WORK TO COMPLETE >>
Work out how many lines of the listing hold the string "screenshot", then answer with that number and nothing else.

INPUT DATA Block Start

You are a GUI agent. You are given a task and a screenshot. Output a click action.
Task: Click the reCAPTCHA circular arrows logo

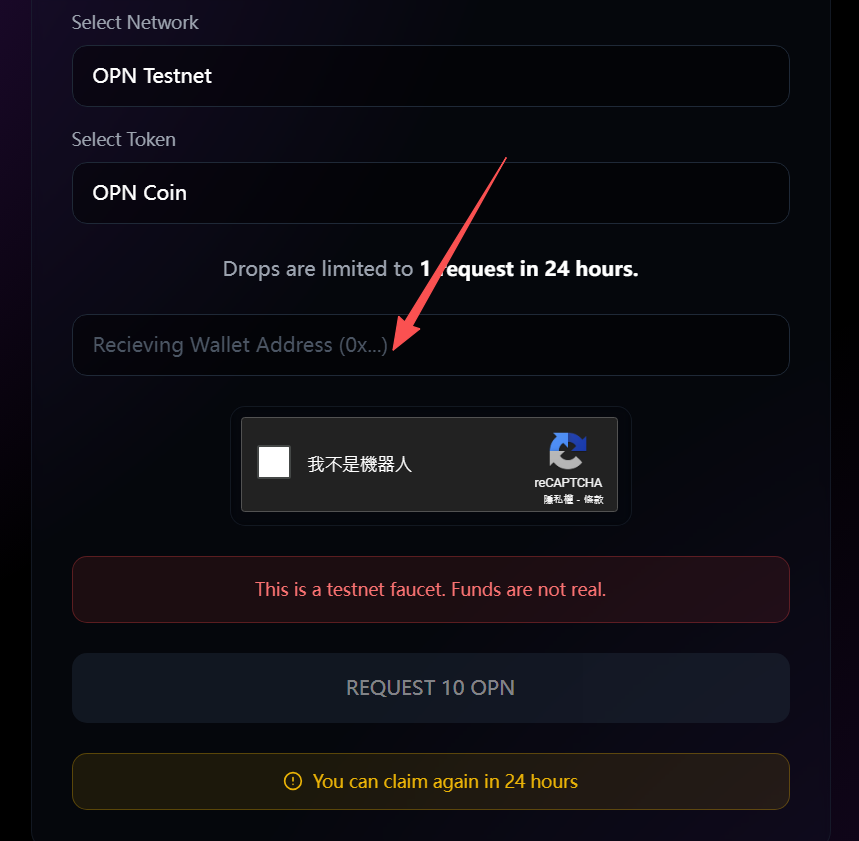pyautogui.click(x=567, y=451)
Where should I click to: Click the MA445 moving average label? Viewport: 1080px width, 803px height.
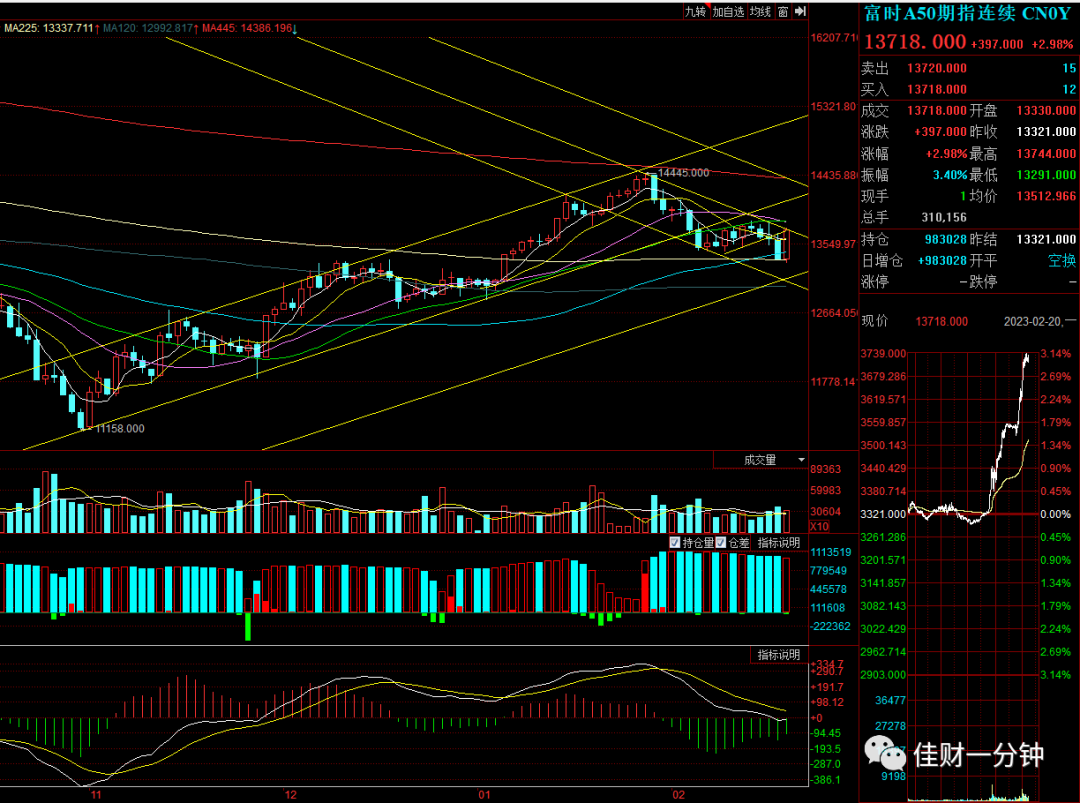(x=247, y=28)
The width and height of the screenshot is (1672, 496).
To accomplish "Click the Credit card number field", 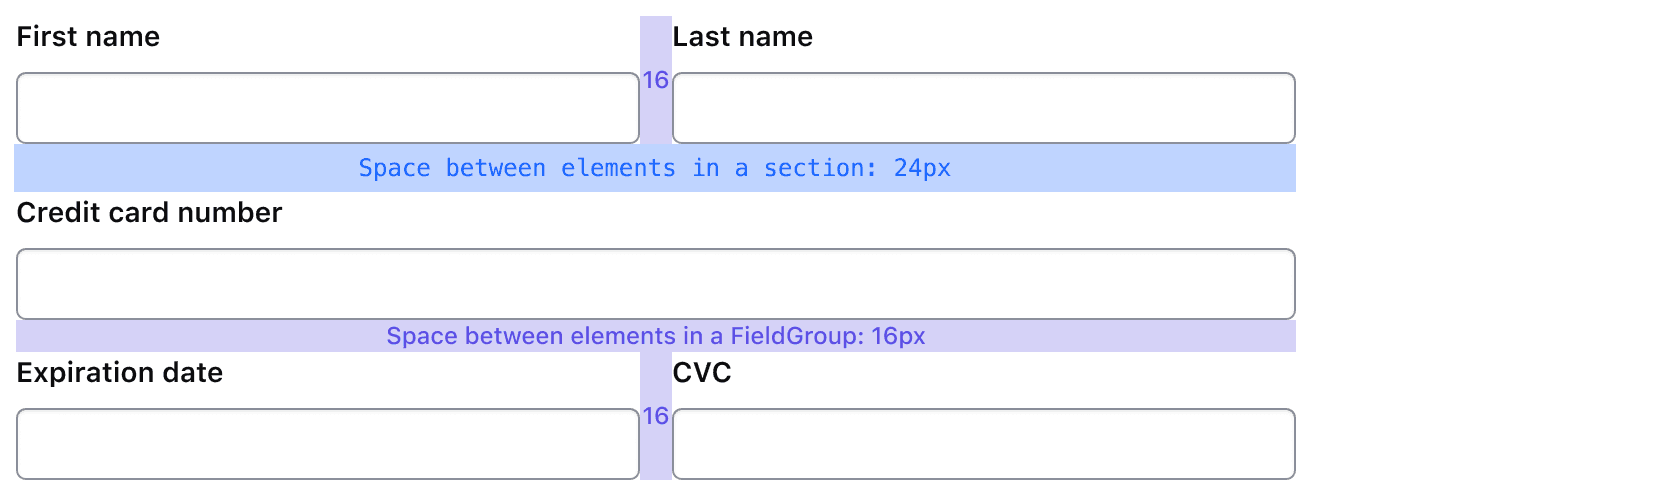I will 656,284.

INPUT DATA Block End

WRITTEN RESPONSE >>
2